** Record list **
——————————

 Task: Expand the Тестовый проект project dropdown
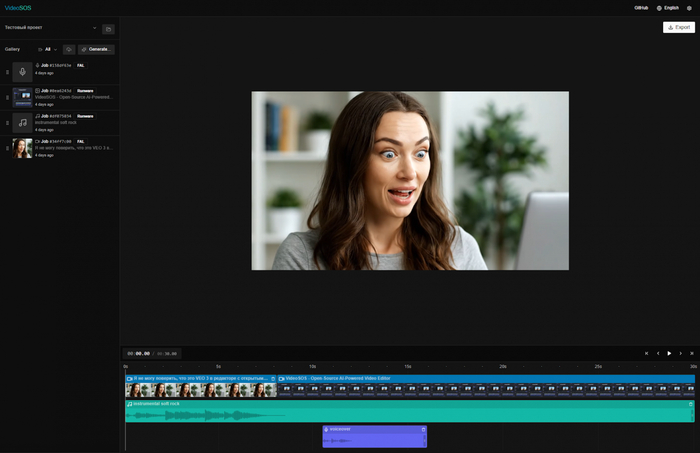pyautogui.click(x=94, y=28)
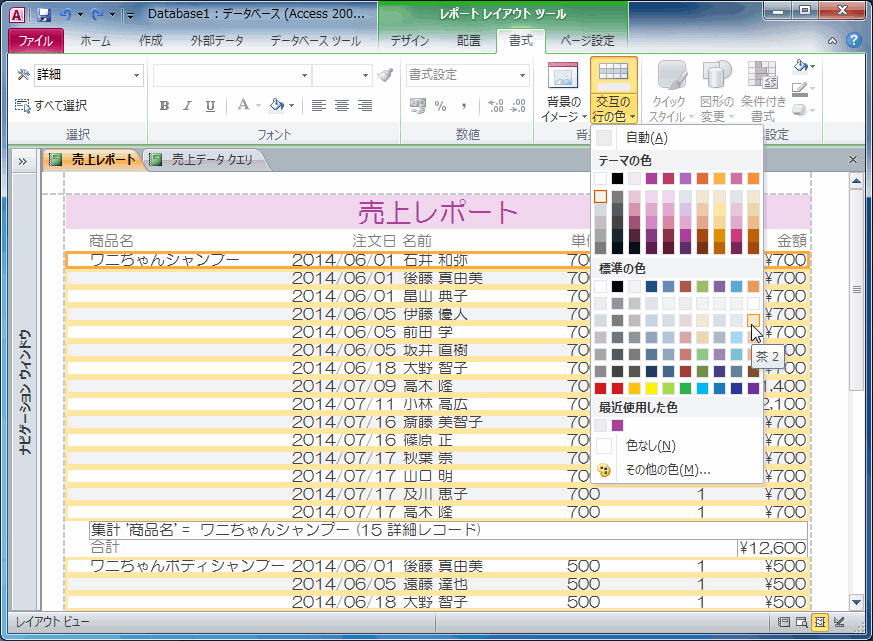Center align text in the font group
Image resolution: width=873 pixels, height=641 pixels.
click(x=342, y=106)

——————————

** Task to carry out **
Could you print every line of the records above word for word, leaving out the pictures?

** Finished task **
 Task: Expand the Тестовый проект project dropdown
pyautogui.click(x=94, y=28)
Center align text in the font group
Image resolution: width=873 pixels, height=641 pixels.
click(x=342, y=106)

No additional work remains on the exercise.